Soon after, the teen woke up and began teasing us.  I asked if she was up early to do the dishes?  Early?  she said.  I told her my morning was blemished by the nasty sink, and she was slightly sorry.  Then she suddenly remembered it was my birthday.  So much for Queen Mommy.  But I wasn’t upset anymore.  I was already happy and in love with my family again.  So I just pretended to be sad, and both teens came over and cuddled and kissed me, and everyone felt great.

So what is INNER CONSIDERING?

Mr.
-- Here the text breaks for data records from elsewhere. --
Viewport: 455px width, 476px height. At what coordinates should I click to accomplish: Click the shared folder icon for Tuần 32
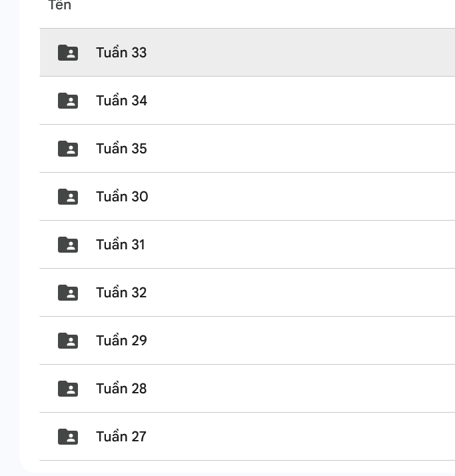coord(68,293)
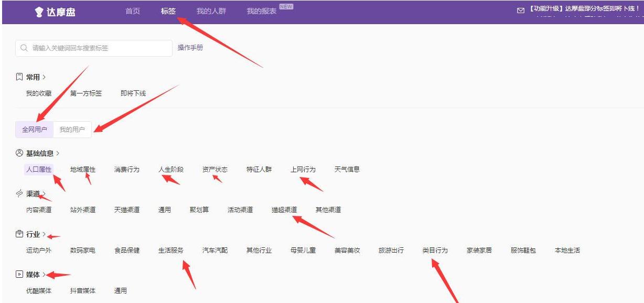Click the keyword search input field
The height and width of the screenshot is (303, 644).
click(94, 48)
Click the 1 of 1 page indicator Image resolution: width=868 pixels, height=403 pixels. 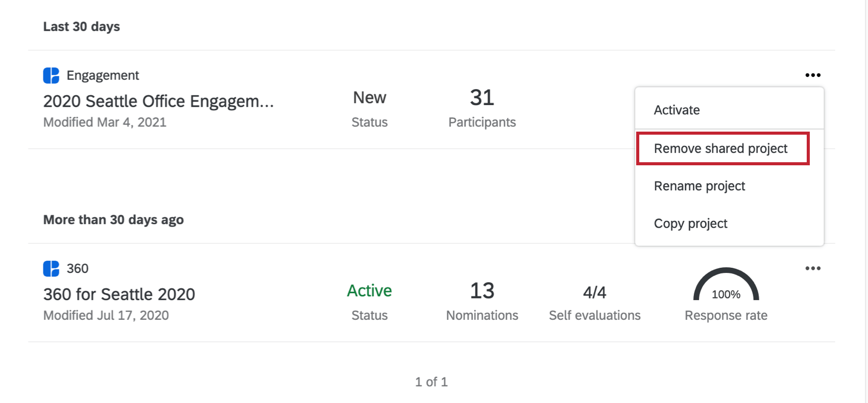pyautogui.click(x=431, y=382)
Gurdjieff taught Ouspensky this:  ”

“On the most prevalent occasions a man is identified with what others think about him, how they treat him, what attitude they show towards him.  He always thinks that people do not value him enough, are not sufficiently polite and courteous.  All this torments him, makes him think and suspect and lose an immense amount of energy… develops in him a distrustful and hostile attitude towards people…

“The opposite of internal considering and what is in part a means of fighting against it is external considering… an entirely different relationship towards people than internal considering.  It is adaptation towards people, to their understanding, to their requirements.  By considering externally a man does that which makes life easy for other people and for himself.  External considering requires a knowledge of men, an understanding of their tastes, habits, and prejudices.  At the same time external considering requires a great power over oneself, a great control over oneself…. if a man really remembers himself he understands that another man is a machine just as he is himself.  And then he will enter into his position, he will put himself in his place, and he will be really able to understand and feel what another man thinks and feels.”  pp. 151-3, In Search of the Miraculous by P. D. Ouspensky

From my story, it is pretty obvious that I don’t have “great control over” myself.  Yet a miracle happened and my birthday wish was granted.  I came back down to earth, to a place where my children exist, where my love for them abides.  I must give credit to Mr. Gurdjieff for teaching me about internal and external considering, which gave me a framework for understanding my dark mood and thoughts.  I must give credit to my group, for the efforts we made together last night, which gave me space inside for these voices to co-exist without judgment and fighting.  I must give credit to my mentors, who tell me to clean the bathrooms when I’m feeling too high.

HAPPY BIRTHDAY!!!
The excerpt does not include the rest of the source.